Bülent Şenver'in Odası

Etik Çağrısı

Bugünkü kavram içerisinde ahlağın karşılığı etik değerler diyoruz.

Ama bizim topraklarımızda ”ar” diye bir sözcükten bahsederiz, kavramdan bahsederiz, vicdandan bahsederiz. MR’a girdiğimizde bu ar da çıkmaz, vicdan da çıkmaz.

Ama bunlar nedir? Bizim yazılı olmayan isimleştirdiğimiz, değerleştirdiğimiz şeylerdir. Yani yürek var mıdır? Yürek yok, kalp vardır. Vicdan var mıdır? Vicdan yok, gözükmez. Ar var mıdır? Oda gözükmez. Hatta şunu söyleriz; “Ar damarı çatlamış” Yani ahlak tuz ile buz olmuş. Etik değerler ortadan kalkmış.

Onun için önce insan olmanın birinci şıkkı ar damarına sahip olmaktan. Ahlaka veya etik değerlere. Bu etik değerler toplumsal kurallarla da gelir, mana ve inanç kurallarıyla da gelir, evrensel kurallar içerisinde de gelir.

Ama hepsinin özünde insan olmak vardır. Eğer insan olabilmişsen o ar’ı ahlaki değerleri ve etik değerleri zaten sen taşıyor olacaksın. ”Ar’ın arsızı olmamak gerek” diye bir söz vardır. Arsızlıkta oradan gelir. Onun için günümüzde etik değerler ve ar damarı çatlama durumlarını çok fazlasıyla görüyoruz.

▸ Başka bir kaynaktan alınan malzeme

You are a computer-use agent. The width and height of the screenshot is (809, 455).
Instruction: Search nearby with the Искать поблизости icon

Bir örnek vereyim mesela çok ilginç ve çarpıcı olabilir. Ben sinemacıyım, sinemada benim çocukluğumda filmler vardı. Türk filmlerinde işadamları iflas eder ve intihar ederdiler. Şimdi dizileri izliyorum iflas etmeyi tezgahlıyorlar iflas etmek için. Bu çok büyük bir arsızlığı getirmiştir. Bu sadece insanın midesiyle dünyaya baktığını anlatır.

Aslında biz gözlerimizle bakıp, beynimizle algılayıp ve değerlendiririz. Burada en önemli hadise bence kaşlarımızın altındaki gözlerimizi midemize indirmememiz gerekir. Yani çıkarlarımıza indirgememiz gerekir. Ar dediğimiz budur.

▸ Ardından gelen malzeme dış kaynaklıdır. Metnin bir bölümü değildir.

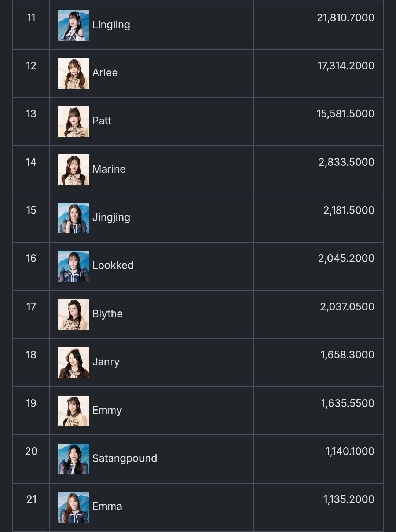Click Satangpound's avatar image
This screenshot has width=396, height=532.
(x=74, y=459)
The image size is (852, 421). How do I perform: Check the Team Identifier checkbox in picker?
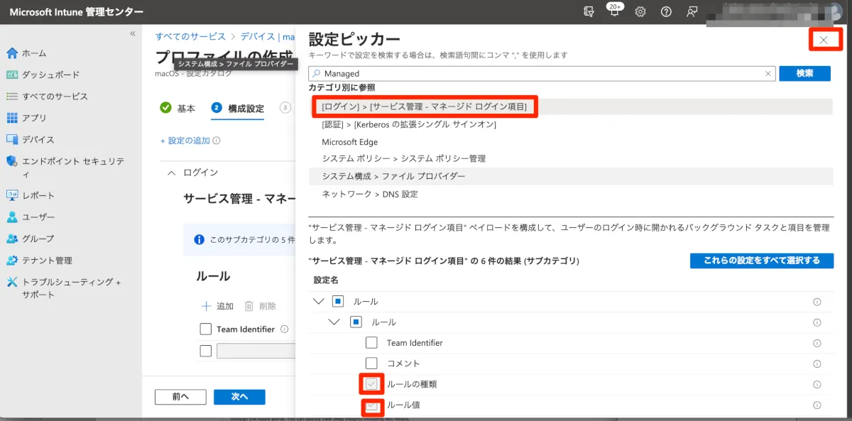[x=371, y=343]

Somut örnek, kimse gitsin intihar etsin demiyoruz, böyle bir şey değil. Ama bir toplumun değişim ve dönüşümünde, bu değişimler her zaman olumlu olmuyor. Değişim ve dönüşümler olumsuz anlamda da olduğu zaman bu biraz fazlasıyla toplumda erezyonlara neden oluyor, sebep oluyor.

Bir toplumun veya birey ar duygusunu kaybetmişse, etik ve ahlaki değerlerini kaybetmişse o toplumun geleceğinden umut var olabilmek mümkün değildir. Çünkü toplumları taşıyan en önemli değerler ar’ları ve gelenekleridir, ahlaki değerleri , etik değerleridir. Bunun bir başka boyut örneğini vermek gerekirse Japonya’da bir bakan bir usulsüzlük, yolsuzluktan dolayı intihar ediyor.

Japonya’ya bakıyoruz Japonya bir din toplumu değil, bir gelenek toplumu. Çok önemlidir bu. O zaman gelenek insanların ar’ını, iffetini, ahlaki değerlerinin daha taşıyıcı bir güçlü kolon , sütun olarak duruyor. Burada kimseyi dinsizliğe ifade etmek anlamında söylemiyorum buda yanlış anlaşılmasın ama böyle bir gerçek var.

Şimdi genç arkadaşlarım kardeşlerim bunu dinlerken bu ülkede inanmış ve iman etmiş bir insan olarak söylüyorum bunu. Kelime-i şaadet getirmenin ne olduğunu kavramış bir insan olarak şunuda biliyorum ki bu ülkede Allah’ı ve sürecini, resul’ünü dilinden düşürmeyenler 55 yıldır bu ülkeyi soymaya devam etmekteler. Ve bunlar en büyük arsızlıkları yaparlar. Onun için kendi ar’ımıza , ahlakımıza ve etik değerlerimize yerel olarak sahip çıkacağız.

Evrensel olarakta insanların bu değerlerini taşımalarını samimiyetle ve saygıyla karşılayacağız. Kimin kitabıydı hatırlayamıyorum “Alnımdaki bıçak yarası” diye bir roman vardı. Ama bizim alnımızda gözükmeyen ar duygumuzu Allah elimizden almasın. Ve bizimde elimizden alınmasına fırsat vermeyelim. Çünkü ahlak olmazsa, utanma duygusu, ar duygusu olmazsa bu dünyanın halini düşünelim.

İnsanlar birbirlerini yerler. Birbirlerinin etini parçalarlar. Gerçi şu anda midelerini doldurabilmek için bütün değerleri parçaladıkları gibi . Bunlara gençlerin izin vermemeleri lazım. Bu önemli bir bayraktır. Yani ar duygusu çok önemli bir bayraktır, onu muhafaza etmek gerekiyor. Çıkarın için değil.

En önemli sonuçta şudur; annemin sözü ile bitireyim “Uçurumu gördüğünde kuş, suyu gördüklerinde balık olmak” gibi bir anlayışı red ederlerse ar duygularına sahip çıkarlar. Önemli olan baştan çıkmaya karşı koyabilecek etik değerleri taşımaktır.